CAK orders Safaricom to open up M-Pesa

Sunday July 27 2014

PHOTO | FILE A customer makes a transaction at an M-Pesa kiosk in the past.

PHOTO | FILE A customer makes a transaction at an M-Pesa kiosk in the past. The effect of mobile money transfer on electronic card payment is slowly becoming clear with transactions conducted through debit and credit cards slumping by a third in the first half of 2014.  NATION

By LILIAN OCHIENG'
More by this Author

The Competition Authority of Kenya has ordered Safaricom to open up M-Pesa network to rivals. It has also prohibited the mobile operator from levying extra charges on competitors using its network. 

This brings to an end a long battle between Safaricom and Airtel over exclusivity of the service, which barred the 85,000 agents from engaging in business with other mobile operators. 

In a letter signed by the watchdog, and sent to Safaricom and Airtel on Friday July 25, CAK ordered the former to effect the directive before July 18. 
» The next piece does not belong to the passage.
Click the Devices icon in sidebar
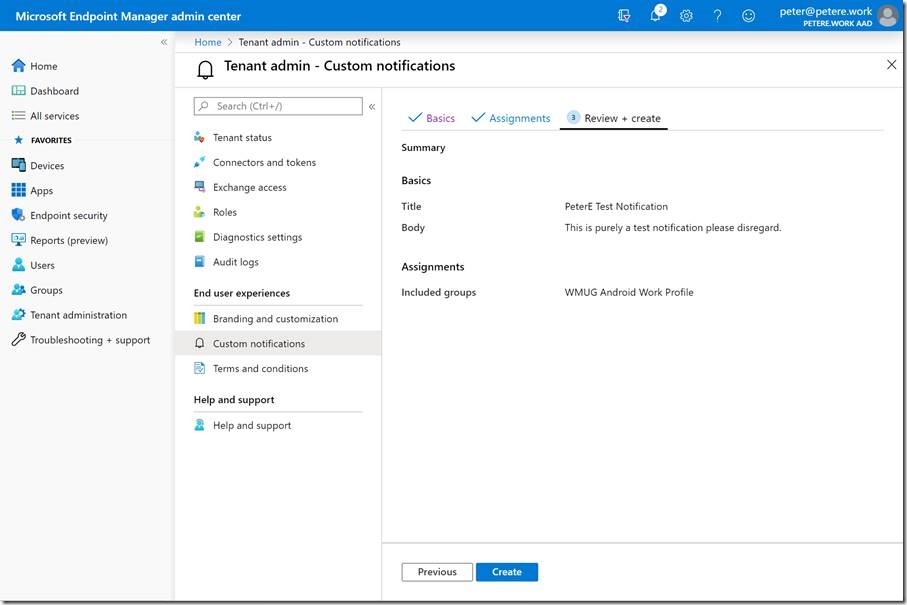 [18, 166]
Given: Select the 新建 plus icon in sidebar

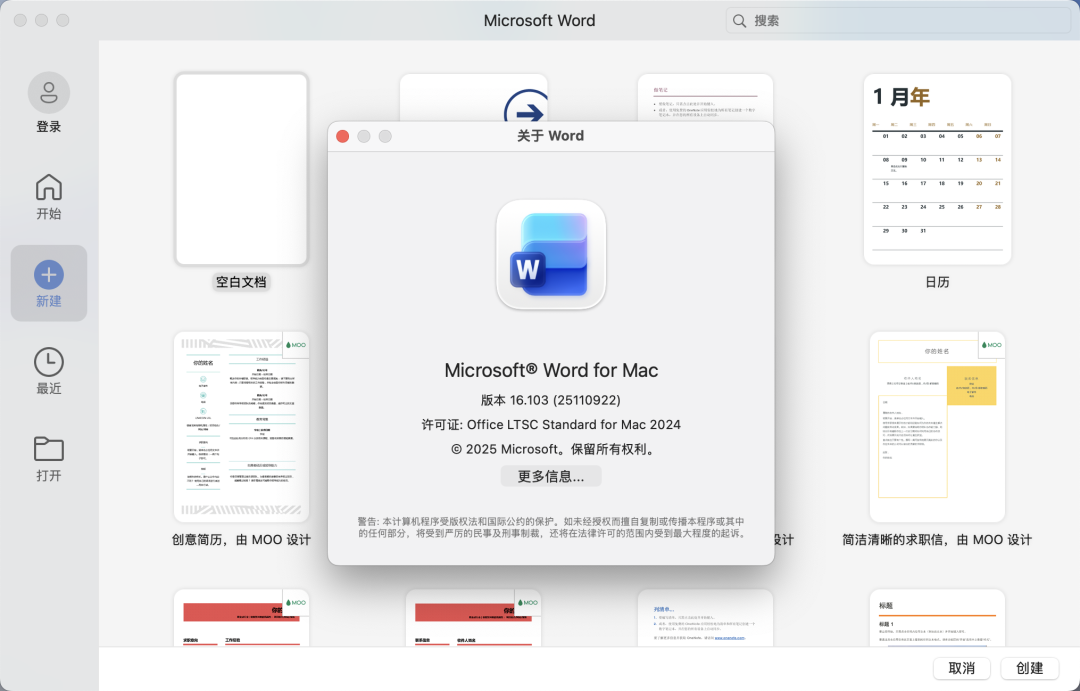Looking at the screenshot, I should coord(49,274).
“All restrictive clauses in the agreements between Safaricom and mobile money transfer (M-Pesa agents) be immediately expunged but in any event not later than July 18, 2014,” the letter states.

CAK in its ruling also declared that Safaricom’s oversight shall be limited to its business with the agents. Each mobile money service provider shall also be responsible for ensuring compliance with the Central Bank of Kenya regulations. 

“We did not rule on the interoperability and the cost of transactions because it is an issue that needs the input of both the Central Bank of Kenya and the Communications authority,” CAK director-general Wang’ombe Kariuki said on phone. 

Removed exclusivity

The ruling, however, comes after Safaricom said it removed exclusivity from its network in February. The telco said it sent out new contracts to its agents countrywide by March, notifying them that they were free to do business with other operators. 

“In the new contracts, we deleted all references to exclusivity for mobile money products and services and replaced them with non- exclusivity provisions,” Safaricom director corporate affairs Nzioka Waita said. “We communicated to agents in February and contracts were amended in March.” 

Airtel had, however, insisted that Safaricom should go public and official on the decision to open up its network.

“Safaricom should make public and official the decision to open up its network,” Airtel chief executive Adil El Youssefi said earlier.

Mr Kariuki said the ruling takes effect immediately followed by the authority’s groundwork surveillance to ascertain that all that were agreed have been adhered to. 

“Consumers will henceforth spot brands of Airtel and other telcos engaging with Safaricom on the M-Pesa agent outlets,” Mr Kariuki said.